**** Text ****

GREENFIELD — Given the number and variety of child safety seats available on today’s market, experts say parents need to know one thing: one size does not fit all.

Not all safety seats fit properly in all vehicles, and as they develop, not all kids are suited to all seats.

“The choices are amazing,” said Linda Garrity, Hancock Regional Hospital community education coordinator. “With the number of seats on the market, all of them are different, and they all fit differently. There’s way more to it.”

To help sort through the nuances and details of proper child seat use, the hospital is highlighting its ongoing service as a permanent seating station — the only one in Hancock County — during this year’s Child Passenger Safety Week, which runs through Saturday.

The week of awareness is a program of the National Highway Traffic Safety Administration, which emphasizes the importance of getting the proper safety seat and using it correctly.

Car crashes are the leading cause of death for children between the ages of 8 and 14, the association reports. In Indiana alone, 34 children died in car crashes in 2013, Garrity said. Having a child strapped in properly can save a life, she said.

The hospital’s program, now in its fifth year and staffed by two certified instructors, continues to grow but is still relatively unknown in the area, something Garrity is hoping to change.

“It’s probably one of our best-kept secrets,” she said.

The service performed 48 inspections during its first year but is on track to triple that figure for 2015.

**** Dataset content ****

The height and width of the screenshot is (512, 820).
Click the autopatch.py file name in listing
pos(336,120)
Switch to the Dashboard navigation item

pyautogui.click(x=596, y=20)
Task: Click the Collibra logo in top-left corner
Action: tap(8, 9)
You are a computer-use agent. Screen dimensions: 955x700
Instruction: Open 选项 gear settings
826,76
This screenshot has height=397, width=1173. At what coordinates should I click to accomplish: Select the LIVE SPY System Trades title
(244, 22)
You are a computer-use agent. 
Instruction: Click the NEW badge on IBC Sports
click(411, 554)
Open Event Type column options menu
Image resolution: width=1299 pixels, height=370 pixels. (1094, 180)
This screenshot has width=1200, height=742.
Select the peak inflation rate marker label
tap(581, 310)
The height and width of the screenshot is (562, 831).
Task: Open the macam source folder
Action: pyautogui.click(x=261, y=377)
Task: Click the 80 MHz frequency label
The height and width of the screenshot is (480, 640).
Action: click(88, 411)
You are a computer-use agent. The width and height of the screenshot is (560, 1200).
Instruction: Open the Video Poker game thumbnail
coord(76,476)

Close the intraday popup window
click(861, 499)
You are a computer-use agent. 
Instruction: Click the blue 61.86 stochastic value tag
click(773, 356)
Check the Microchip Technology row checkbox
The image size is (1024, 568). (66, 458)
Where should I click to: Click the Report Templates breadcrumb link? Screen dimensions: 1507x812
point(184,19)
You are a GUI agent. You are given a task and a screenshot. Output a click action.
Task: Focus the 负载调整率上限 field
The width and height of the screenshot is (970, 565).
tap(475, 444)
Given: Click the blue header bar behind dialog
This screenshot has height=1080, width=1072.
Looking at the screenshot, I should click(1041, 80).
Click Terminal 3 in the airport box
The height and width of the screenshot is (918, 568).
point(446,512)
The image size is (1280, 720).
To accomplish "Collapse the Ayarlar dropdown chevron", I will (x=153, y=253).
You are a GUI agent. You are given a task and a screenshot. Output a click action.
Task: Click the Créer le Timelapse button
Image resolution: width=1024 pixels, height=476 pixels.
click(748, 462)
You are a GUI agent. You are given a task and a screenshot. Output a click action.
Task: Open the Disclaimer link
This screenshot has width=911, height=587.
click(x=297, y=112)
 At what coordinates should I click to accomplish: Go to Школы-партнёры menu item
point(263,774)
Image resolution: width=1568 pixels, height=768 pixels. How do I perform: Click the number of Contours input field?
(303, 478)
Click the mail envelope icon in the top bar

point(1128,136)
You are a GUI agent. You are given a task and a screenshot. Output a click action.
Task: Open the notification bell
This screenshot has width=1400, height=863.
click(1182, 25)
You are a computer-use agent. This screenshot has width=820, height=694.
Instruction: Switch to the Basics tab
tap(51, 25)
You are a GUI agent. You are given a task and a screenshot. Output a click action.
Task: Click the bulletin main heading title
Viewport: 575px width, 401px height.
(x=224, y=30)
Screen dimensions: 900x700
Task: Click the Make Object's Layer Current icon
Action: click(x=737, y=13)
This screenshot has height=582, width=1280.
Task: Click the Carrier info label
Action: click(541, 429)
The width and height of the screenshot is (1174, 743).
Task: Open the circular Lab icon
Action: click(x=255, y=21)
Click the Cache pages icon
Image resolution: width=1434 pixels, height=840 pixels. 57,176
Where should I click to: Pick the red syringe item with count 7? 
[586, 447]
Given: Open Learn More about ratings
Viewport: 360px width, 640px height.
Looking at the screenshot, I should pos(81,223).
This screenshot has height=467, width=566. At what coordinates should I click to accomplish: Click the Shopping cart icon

****

▸ Task statement: Resume the news article on child safety seats and the Hancock Regional Hospital seating station after its last sentence. These rows were taken from a separate source.

▸ Response area:
In addition to inspecting the seat for the right fit, staff will also explain how to properly install and use the seat, make recommendations based on the individual child and situation and provide free seats for those families that can’t afford them and meet financial guidelines for the program.

The hospital’s efforts are funded through a state grant whose dollars are generated through traffic citations for safety seat violation on the state’s highways.

Though Indiana law requires child seat use to the age of 8, parents need to be aware it’s not always safe to begin buckling kids into adult seat belts when the rules allow, Garrity noted.

“Many kids still need seats even at 10 or 12 years old,” she said.

Smaller children, though they meet the legal age requirements to use adult restraints, could slip underneath the belts in a collision. Others have the lap belt riding on their stomachs instead of across their hips, which poses the danger of internal injury in an accident even though they’re restrained by the system.

“There’s a difference between what is legal and what is recommended,” Garrity said. “They don’t always match.”

Hancock County Sheriff Mike Shepherd said the issue of proper child restraint while in a vehicle is important, and road officers keep a sharp eye out for violators.

Shepherd is still troubled by the memory of a woman he saw driving a van with a child not buckled in.

“(The) toddler (was) standing in the front seat with its hands on the dashboard,” Shepherd said.

Shepherd was previously certified in safety seat inspection and understands the significance of the program.

Greenfield Police Chief John Jester said understanding child safety seats is a detailed process, and it’s difficult in many cases for parents to know if they’re getting it right.

Asking for help is not something to be ashamed of, he said.

“We’ve all been there and done that,” Jester said.

And while patrol officers are sensitive to the issue, the unfortunate reality is that oftentimes, ill-fitting seats, improper installation or both aren’t discovered until something bad happens.

“It becomes more apparent when there’s been a crash, and the child is in a seat,” he said, and any knowledge parents can gain is beneficial.

“Even if you take an hour-long class, the kid’s life is worth it,” Jester said.

Over the years, Garrity said the staff has seen a lot of seats that have simply been buckled in but aren’t quite right for the situation. And a simple miscalculation could have serious consequences.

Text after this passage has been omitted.